I converted the pytorch checkpoint to an oonx, then to a .har and then quantized it.
Running inference with the quantized .har gives me 87% accuracy and an F1 Score of 75%.
However, when i convert it to .hef and then run inference on the hailo8l on the rpi5 i only get 76% accurracy. (which is the worst possible result, because ~ 76% of the data is False and the model gives only False as output with the same data). Fiddling around with the softmax threshold i get a maximum of 76%. So the model is kinda giving me crap results. I am stuck since days, is there anything i am missing?
This is the conversion from quantized .har to .hef:
quantized_model_har_path = f"{models_root}/{model_name}_quantized.har"
runner = ClientRunner(har=quantized_model_har_path, hw_arch='hailo8l')
model_script = """
performance_param(compiler_optimization_level=max)
"""
runner.load_model_script(model_script)
hef = runner.compile()
file_name = f"{quantized_model_har_path.replace('.har', '.hef')}"
with open(file_name, "wb") as f:
f.write(hef)
And here the inference script:
#!/usr/bin/env python3
import torch
import os
import numpy as np
from hailo_platform import VDevice, HailoSchedulingAlgorithm
from pathlib import Path
from PIL import Image
from torchvision import transforms
from torch.utils.data import DataLoader
from pinno_cv_utils.datasets.labelstudio import FrameTagDataset
from sklearn.metrics import accuracy_score, f1_score
import time
# Paths and HEF setup
data_root = Path(__file__).parents[2] / "hibeas" / "data"
models_dir = Path(__file__).parents[2] / "models"

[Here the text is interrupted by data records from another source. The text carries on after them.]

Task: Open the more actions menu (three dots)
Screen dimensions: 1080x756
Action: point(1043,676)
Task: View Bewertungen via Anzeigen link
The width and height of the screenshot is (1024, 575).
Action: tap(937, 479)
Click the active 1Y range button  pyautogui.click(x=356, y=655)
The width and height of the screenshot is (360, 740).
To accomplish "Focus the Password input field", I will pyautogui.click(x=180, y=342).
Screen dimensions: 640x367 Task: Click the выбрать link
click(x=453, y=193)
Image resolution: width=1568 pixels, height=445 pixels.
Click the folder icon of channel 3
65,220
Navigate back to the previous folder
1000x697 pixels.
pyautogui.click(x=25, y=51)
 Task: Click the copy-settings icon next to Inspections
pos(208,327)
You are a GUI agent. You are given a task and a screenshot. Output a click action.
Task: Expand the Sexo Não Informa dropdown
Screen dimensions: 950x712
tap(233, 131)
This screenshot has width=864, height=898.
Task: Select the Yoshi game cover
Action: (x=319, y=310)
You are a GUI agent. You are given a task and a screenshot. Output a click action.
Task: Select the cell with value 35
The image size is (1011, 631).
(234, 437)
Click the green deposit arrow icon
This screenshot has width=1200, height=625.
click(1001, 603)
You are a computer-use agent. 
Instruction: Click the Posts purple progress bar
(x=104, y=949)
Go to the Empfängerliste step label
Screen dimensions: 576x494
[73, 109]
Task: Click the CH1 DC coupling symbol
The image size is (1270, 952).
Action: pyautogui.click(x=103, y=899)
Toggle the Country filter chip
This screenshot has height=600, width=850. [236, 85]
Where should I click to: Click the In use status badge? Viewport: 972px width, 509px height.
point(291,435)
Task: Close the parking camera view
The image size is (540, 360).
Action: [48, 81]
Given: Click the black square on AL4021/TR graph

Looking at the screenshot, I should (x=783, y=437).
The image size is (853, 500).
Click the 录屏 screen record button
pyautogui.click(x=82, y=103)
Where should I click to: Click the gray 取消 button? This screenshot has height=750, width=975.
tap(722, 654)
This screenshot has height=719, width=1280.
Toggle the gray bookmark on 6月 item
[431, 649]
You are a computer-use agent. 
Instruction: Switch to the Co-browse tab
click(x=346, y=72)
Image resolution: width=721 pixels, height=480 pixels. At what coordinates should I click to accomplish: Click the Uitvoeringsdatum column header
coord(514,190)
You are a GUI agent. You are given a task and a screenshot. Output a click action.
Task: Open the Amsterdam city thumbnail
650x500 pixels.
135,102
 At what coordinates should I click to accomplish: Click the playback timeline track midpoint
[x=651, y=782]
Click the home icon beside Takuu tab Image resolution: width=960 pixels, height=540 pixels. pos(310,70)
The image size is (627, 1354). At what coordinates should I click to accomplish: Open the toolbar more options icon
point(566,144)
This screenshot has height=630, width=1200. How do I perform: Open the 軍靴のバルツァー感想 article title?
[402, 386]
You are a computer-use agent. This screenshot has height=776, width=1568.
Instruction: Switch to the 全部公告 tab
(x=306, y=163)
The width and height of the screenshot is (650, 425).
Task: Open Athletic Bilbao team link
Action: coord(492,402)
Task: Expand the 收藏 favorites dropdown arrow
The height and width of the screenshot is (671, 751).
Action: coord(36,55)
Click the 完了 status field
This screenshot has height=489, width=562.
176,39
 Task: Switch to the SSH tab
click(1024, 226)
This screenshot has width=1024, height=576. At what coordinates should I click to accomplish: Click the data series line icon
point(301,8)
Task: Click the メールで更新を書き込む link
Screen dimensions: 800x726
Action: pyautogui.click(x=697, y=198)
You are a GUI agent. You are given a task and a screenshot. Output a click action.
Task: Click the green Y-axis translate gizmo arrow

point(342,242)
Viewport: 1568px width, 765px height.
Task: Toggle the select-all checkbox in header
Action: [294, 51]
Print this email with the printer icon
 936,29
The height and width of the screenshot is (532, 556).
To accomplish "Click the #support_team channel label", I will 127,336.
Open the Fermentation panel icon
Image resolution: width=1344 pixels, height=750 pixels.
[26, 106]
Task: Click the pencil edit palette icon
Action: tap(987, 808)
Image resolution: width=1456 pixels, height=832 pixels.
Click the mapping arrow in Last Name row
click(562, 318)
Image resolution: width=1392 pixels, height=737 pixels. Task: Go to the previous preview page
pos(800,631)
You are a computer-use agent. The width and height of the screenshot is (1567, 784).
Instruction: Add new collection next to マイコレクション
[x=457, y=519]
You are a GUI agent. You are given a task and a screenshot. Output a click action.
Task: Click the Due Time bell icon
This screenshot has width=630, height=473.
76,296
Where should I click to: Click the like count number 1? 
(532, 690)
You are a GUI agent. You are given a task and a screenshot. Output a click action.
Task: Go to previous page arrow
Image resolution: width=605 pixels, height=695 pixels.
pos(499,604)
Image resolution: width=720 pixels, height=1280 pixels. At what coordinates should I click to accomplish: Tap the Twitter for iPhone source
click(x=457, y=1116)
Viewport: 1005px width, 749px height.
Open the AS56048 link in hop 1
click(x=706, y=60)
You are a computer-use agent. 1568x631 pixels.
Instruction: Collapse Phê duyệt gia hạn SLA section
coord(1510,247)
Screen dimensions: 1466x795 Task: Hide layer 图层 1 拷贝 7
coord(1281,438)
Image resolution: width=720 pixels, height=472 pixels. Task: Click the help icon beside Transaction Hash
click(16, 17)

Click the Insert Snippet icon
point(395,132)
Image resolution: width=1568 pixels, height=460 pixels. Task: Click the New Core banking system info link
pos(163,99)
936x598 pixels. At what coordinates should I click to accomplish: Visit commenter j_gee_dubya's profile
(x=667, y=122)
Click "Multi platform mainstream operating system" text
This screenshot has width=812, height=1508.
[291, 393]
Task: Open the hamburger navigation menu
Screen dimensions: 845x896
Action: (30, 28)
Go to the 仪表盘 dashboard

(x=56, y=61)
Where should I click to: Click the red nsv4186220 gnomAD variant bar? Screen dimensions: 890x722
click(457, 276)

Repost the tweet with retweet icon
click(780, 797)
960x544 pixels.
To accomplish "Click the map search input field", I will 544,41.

model_name = "best_checkpoint_model_quantized"
hef_model_path = models_dir / f"{model_name}.hef"
# Check if HEF file exists
if not hef_model_path.exists():
raise FileNotFoundError("HEF file not found!")
# DataLoader setup
test_set = FrameTagDataset(
dataset_path=data_root / "dataset_15_05_2024",
labels_path=data_root / "dataset_15_05_2024/annotations_hibeam_dataset_15_05_2024.json",
train_val_test="test",
)
# Optionally select a subset for testing
test_indices = np.random.choice(len(test_set), 2000, replace=False)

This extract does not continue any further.